When I saw the title containing the word "dry", I originally thought the OP was talking about CG's without water. Pretty common in some places around the west.
We ran into total alcohol bans in the Canadian NP's this year. Applies to their "long weekends" of which Canada Day is one.
Prohibition on firewood is getting quite common all around as too many "bugs" are being transported in infected fire wood.
Having been in and having forest fires burn quite near to my house and cabin in the past, I'm am not at all against fire bans either when conditions aren't appropriate (I know it's not what the OP said, but someone else did bring it up). One time many years ago, we were out mountain biking when a fire (caused by an unattented campfire) blew up and burned 10 square miles in 10 hours. We had to ride 8 miles of trails and then roads back to the camper. We could look out into the forest beside the trail and road and see the fire paralleling us just yards down the hill. Very, very scary. Dying in the fire was not the way we wanted to go. Most of the area where we had been riding was totally burned by the next morning. Mony of those trails and camping areas remain closed today.

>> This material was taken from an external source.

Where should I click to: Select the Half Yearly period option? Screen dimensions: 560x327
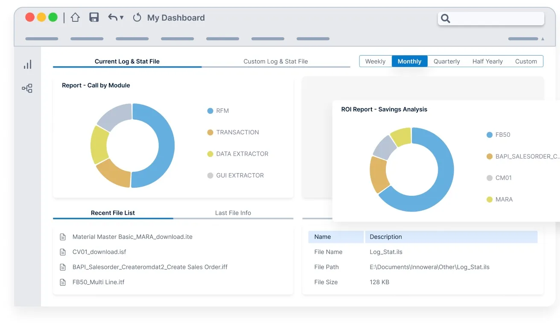tap(487, 62)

I've had to evacuate our cabin twice and had three large (50,000+ acre) fires burn near my former house in the Front Range. Because they were so visible from our street, people who had been evacuated from their homes would park in front of my house and look with binoculars to see if their houses had burned yet. Very traumatic and heart wrenching to watch.
We rarely have a campfire and then it's usually late fall when we've already started to have some precipitation and we're just plain cold. A campfire really isn't "a vital part of the camping experience" considering what the consquences can be.